## Screenshot grounding data
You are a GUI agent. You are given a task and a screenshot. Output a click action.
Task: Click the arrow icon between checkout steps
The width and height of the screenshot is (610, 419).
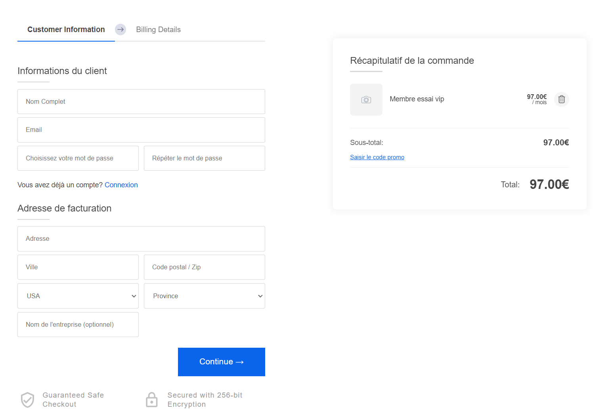coord(120,30)
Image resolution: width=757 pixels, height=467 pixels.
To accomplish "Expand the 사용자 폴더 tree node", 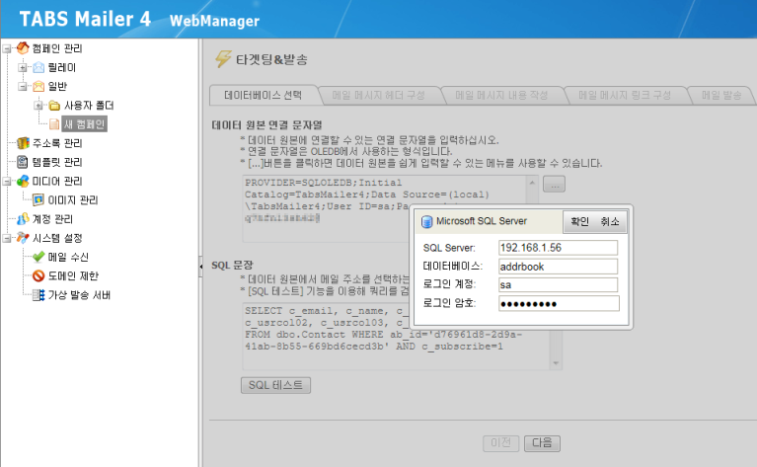I will [39, 106].
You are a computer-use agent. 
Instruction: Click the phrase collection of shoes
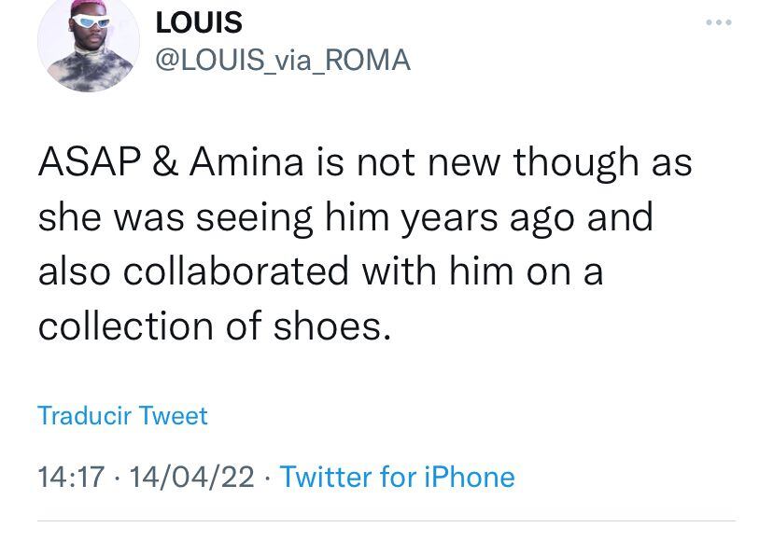coord(215,326)
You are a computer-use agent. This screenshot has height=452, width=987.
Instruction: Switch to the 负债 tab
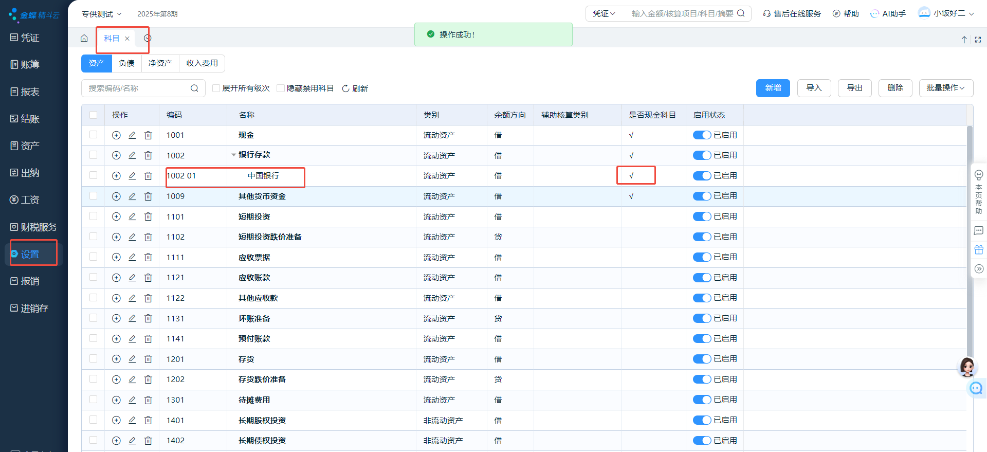pyautogui.click(x=126, y=63)
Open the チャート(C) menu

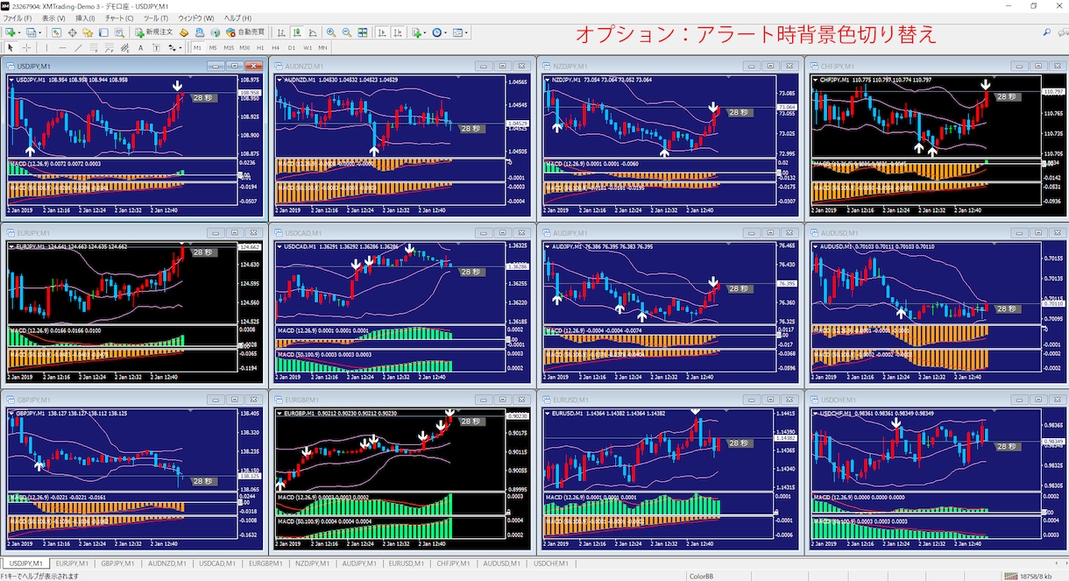(x=119, y=18)
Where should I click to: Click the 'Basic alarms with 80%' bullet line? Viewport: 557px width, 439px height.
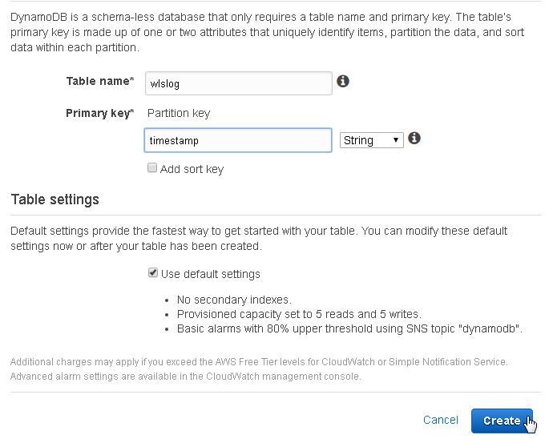click(349, 329)
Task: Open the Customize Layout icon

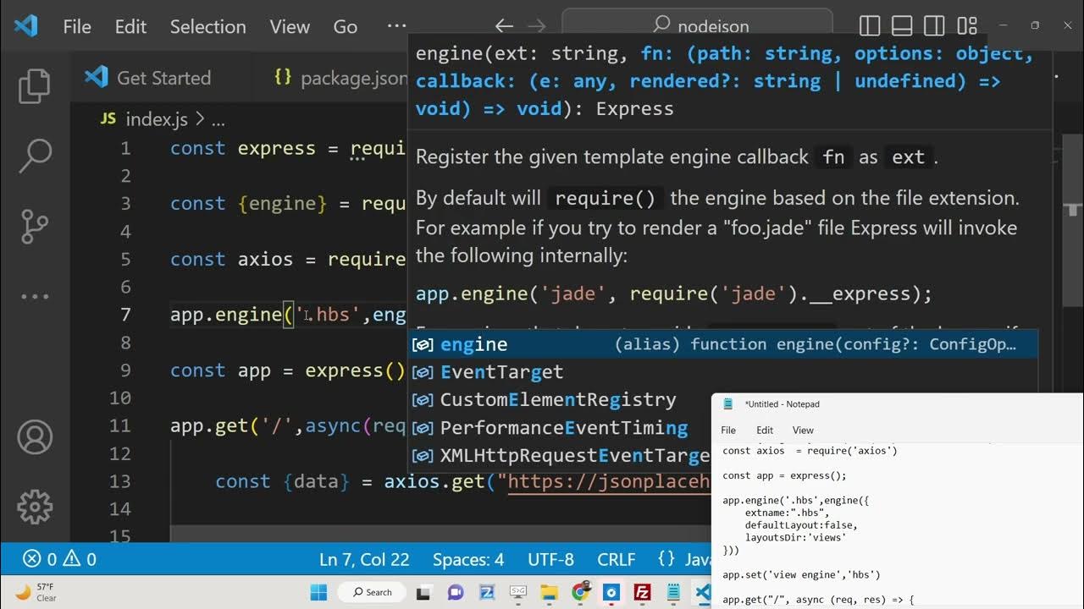Action: pos(967,26)
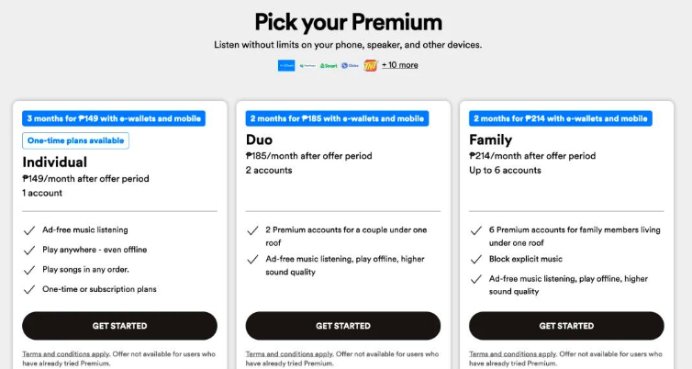Image resolution: width=692 pixels, height=369 pixels.
Task: Open the '+10 more' payment methods link
Action: click(400, 65)
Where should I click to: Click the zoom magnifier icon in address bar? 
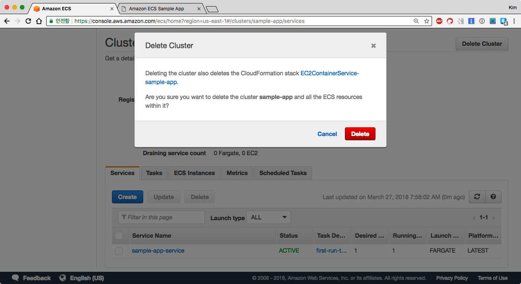416,21
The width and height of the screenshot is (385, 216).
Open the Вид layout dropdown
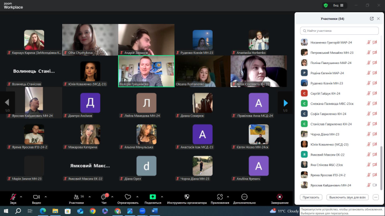pos(338,5)
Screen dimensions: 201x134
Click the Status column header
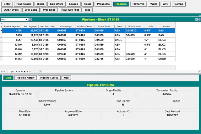point(119,26)

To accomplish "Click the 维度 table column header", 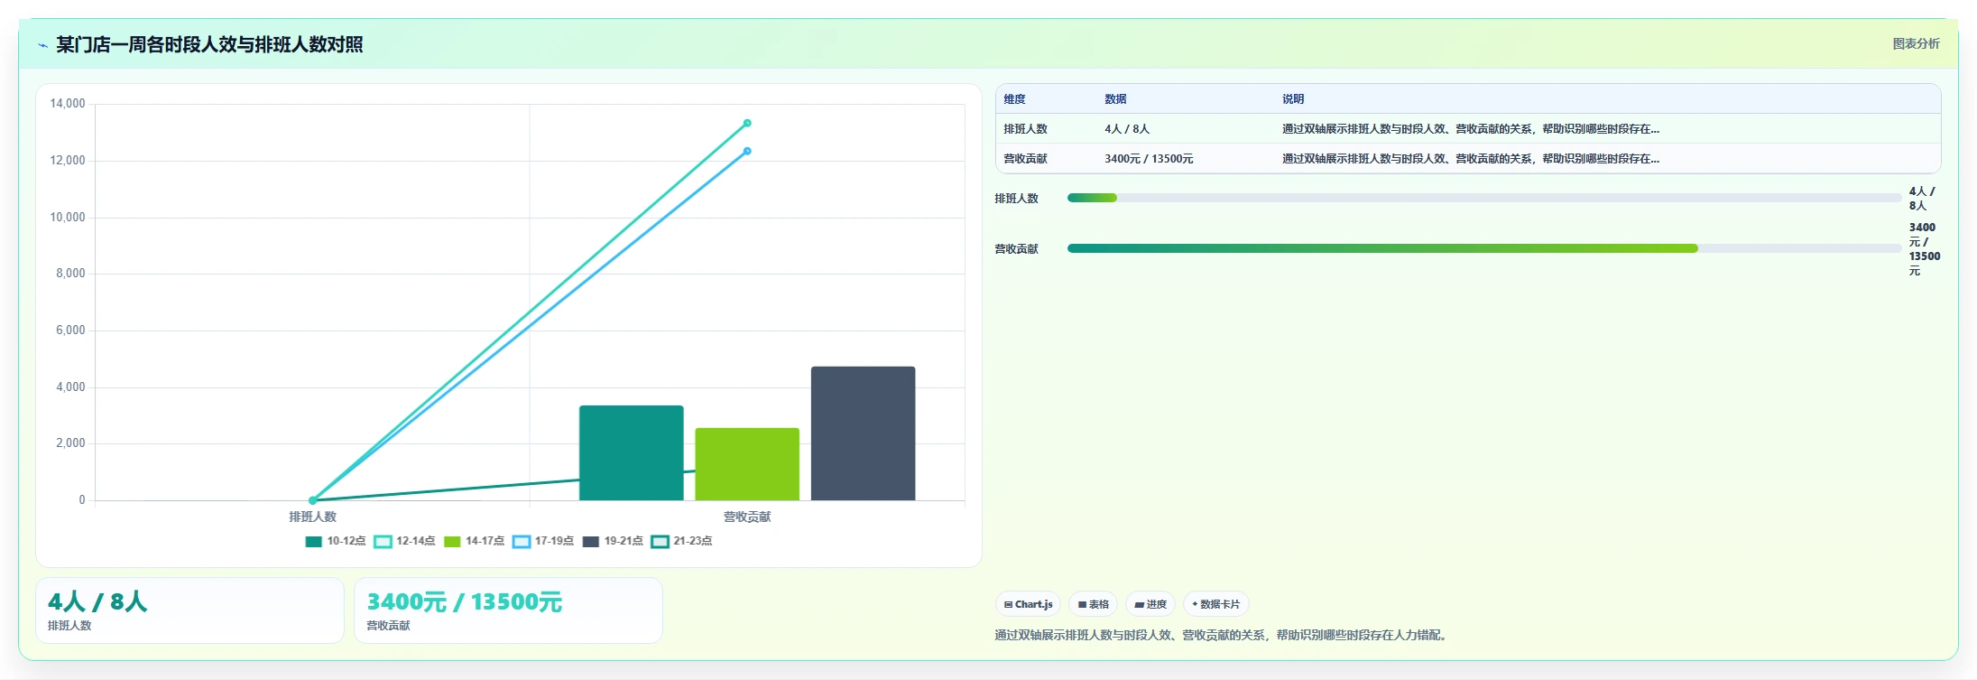I will tap(1015, 99).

## WHAT IS BEING ASKED
State only how many lines above hold the string "agent".

## OUTPUT OF THE EXERCISE
3